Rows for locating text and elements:
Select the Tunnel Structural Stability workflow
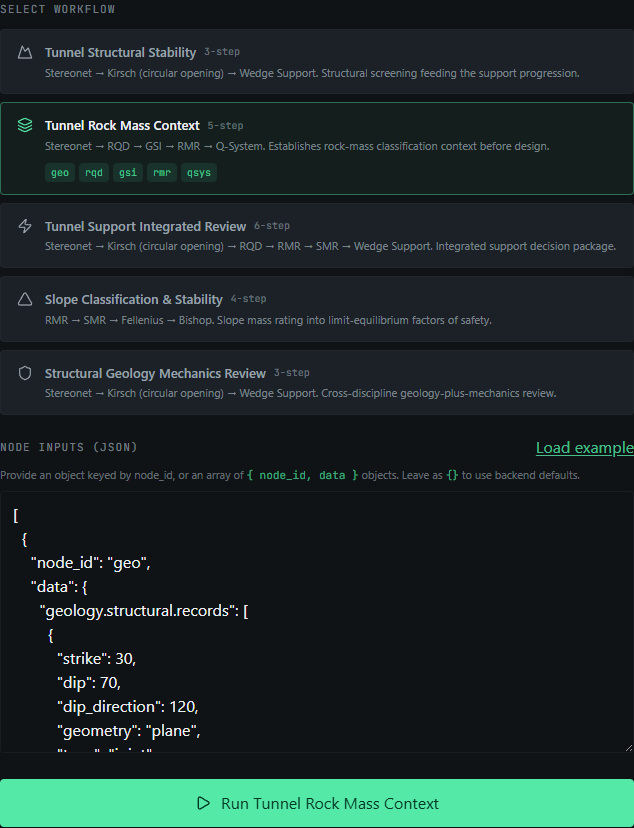634x828 pixels. [x=317, y=62]
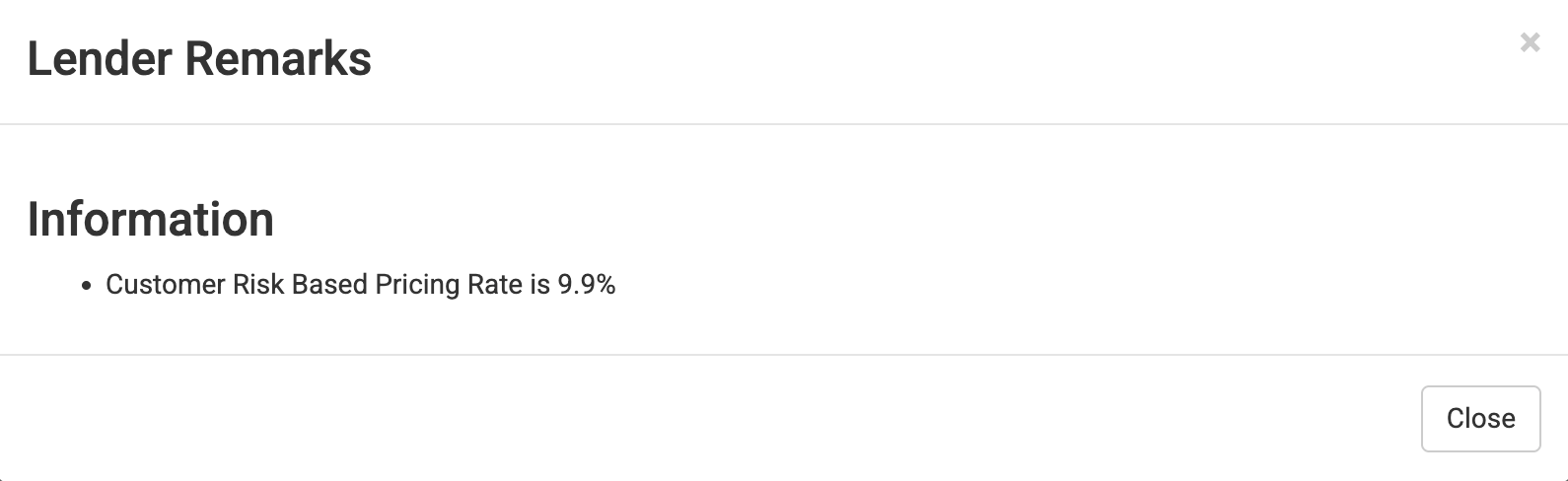
Task: Click the letter C of Customer
Action: pos(114,285)
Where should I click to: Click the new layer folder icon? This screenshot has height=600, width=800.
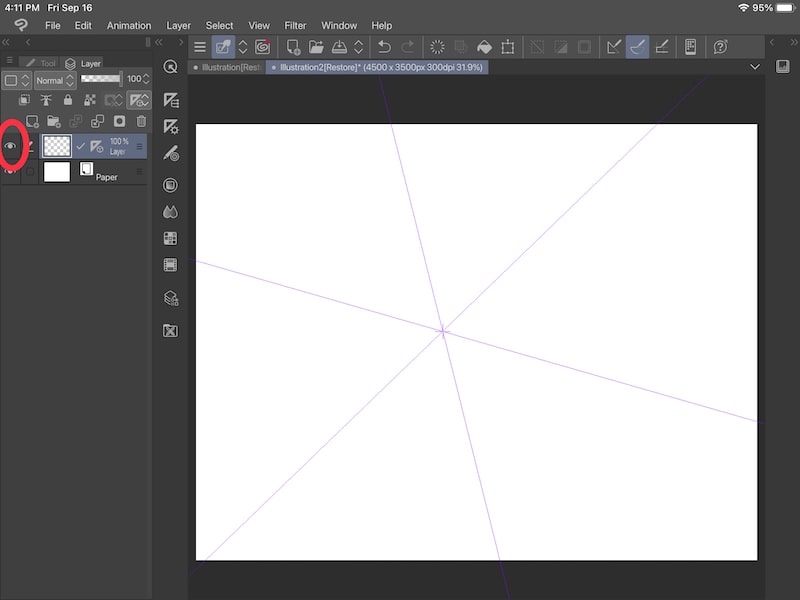[56, 120]
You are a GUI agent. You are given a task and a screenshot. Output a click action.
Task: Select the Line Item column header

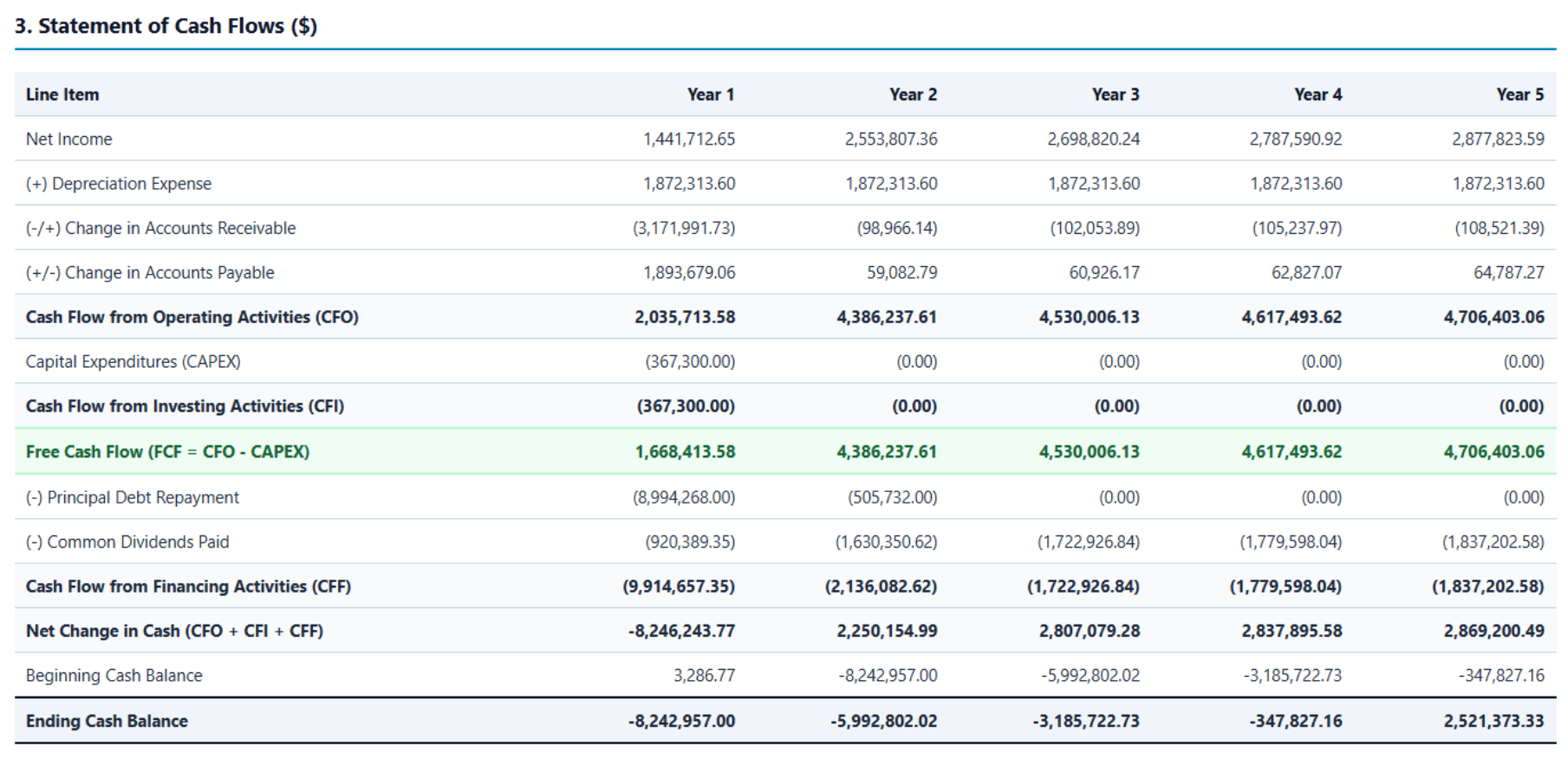pos(62,94)
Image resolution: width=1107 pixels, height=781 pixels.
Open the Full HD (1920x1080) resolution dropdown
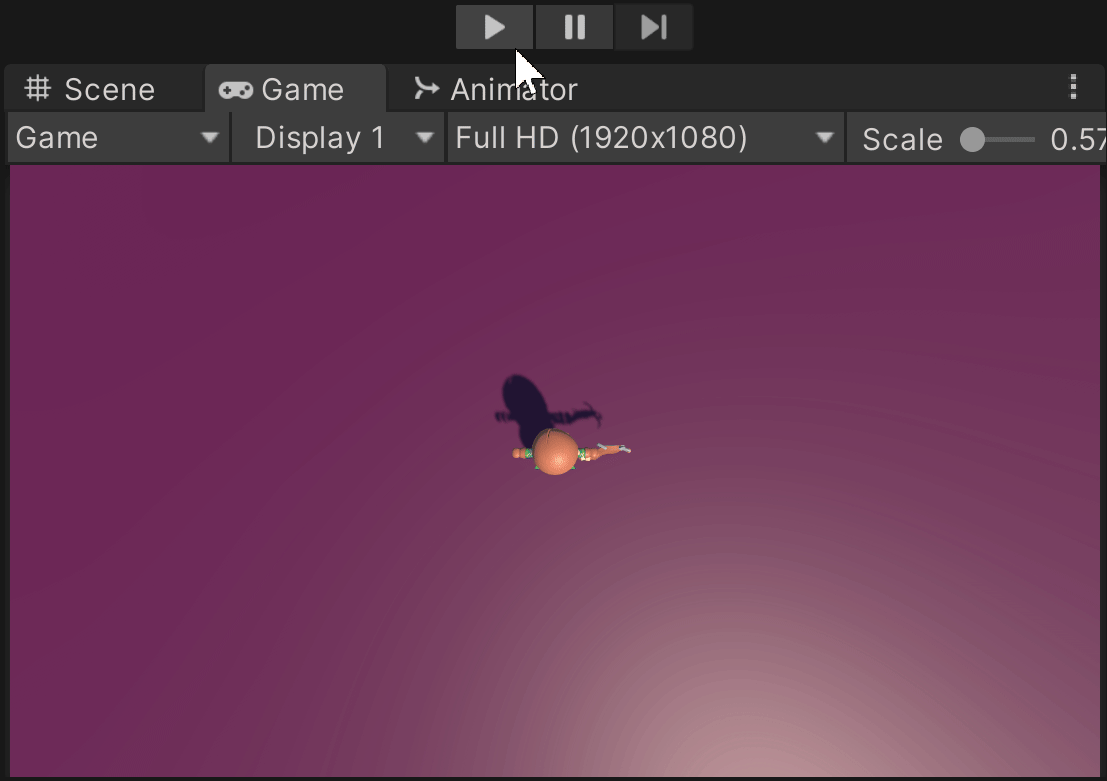click(x=645, y=137)

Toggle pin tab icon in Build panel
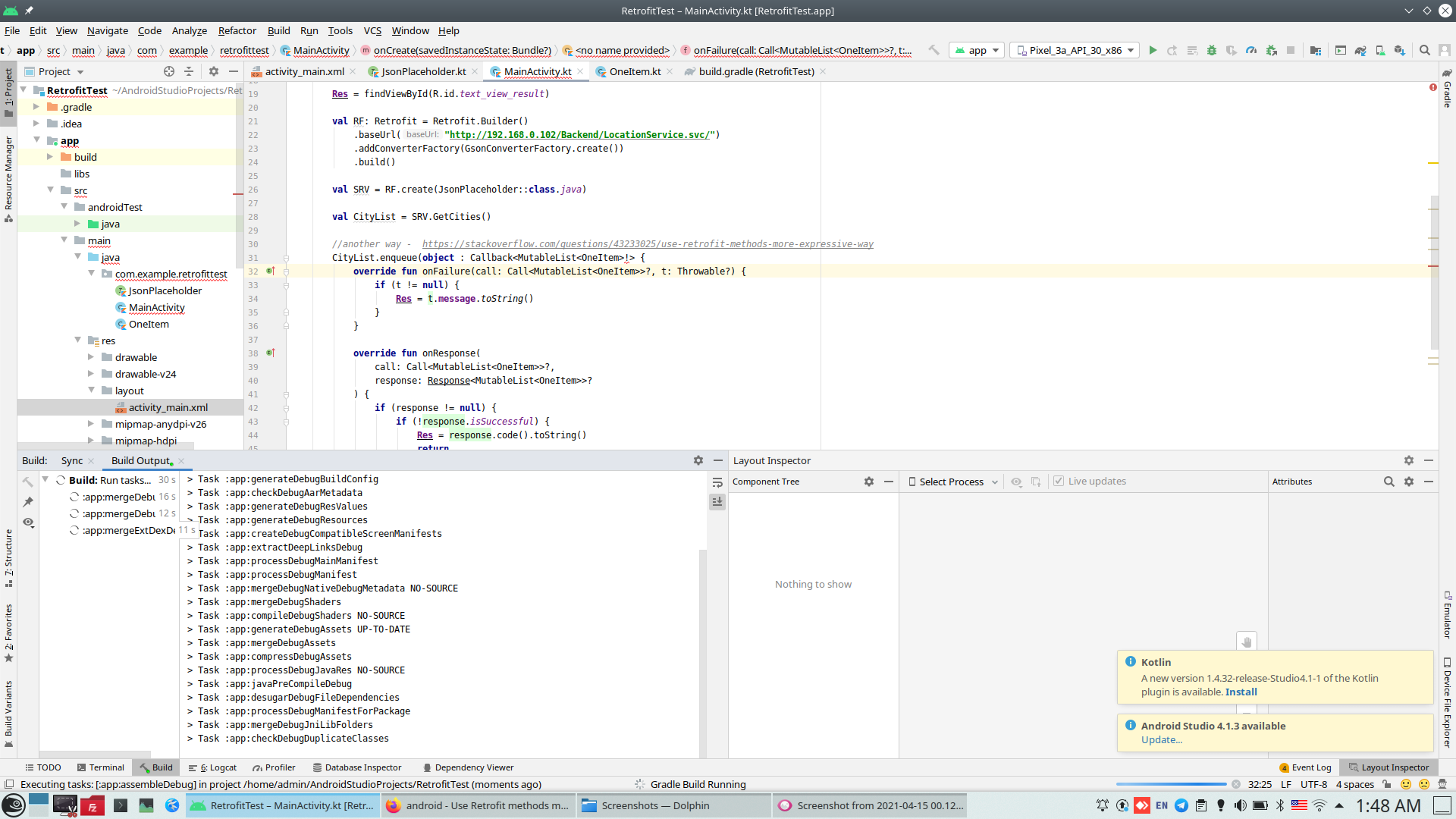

_WRITTEN TASK_
Copy out every line of the rows above word for word, omitting the pictures.

_RESULT OF THIS EXERCISE_
Select the Tunnel Structural Stability workflow
634x828 pixels. [x=317, y=62]
Task: Click the letter C of Customer
Action: pos(114,285)
Where should I click to: Click the new layer folder icon? This screenshot has height=600, width=800.
[56, 120]
You are a GUI agent. You are given a task and a screenshot. Output a click action.
Task: Select the Line Item column header

pos(62,94)
Image resolution: width=1107 pixels, height=781 pixels.
Open the Full HD (1920x1080) resolution dropdown
click(x=645, y=137)

Toggle pin tab icon in Build panel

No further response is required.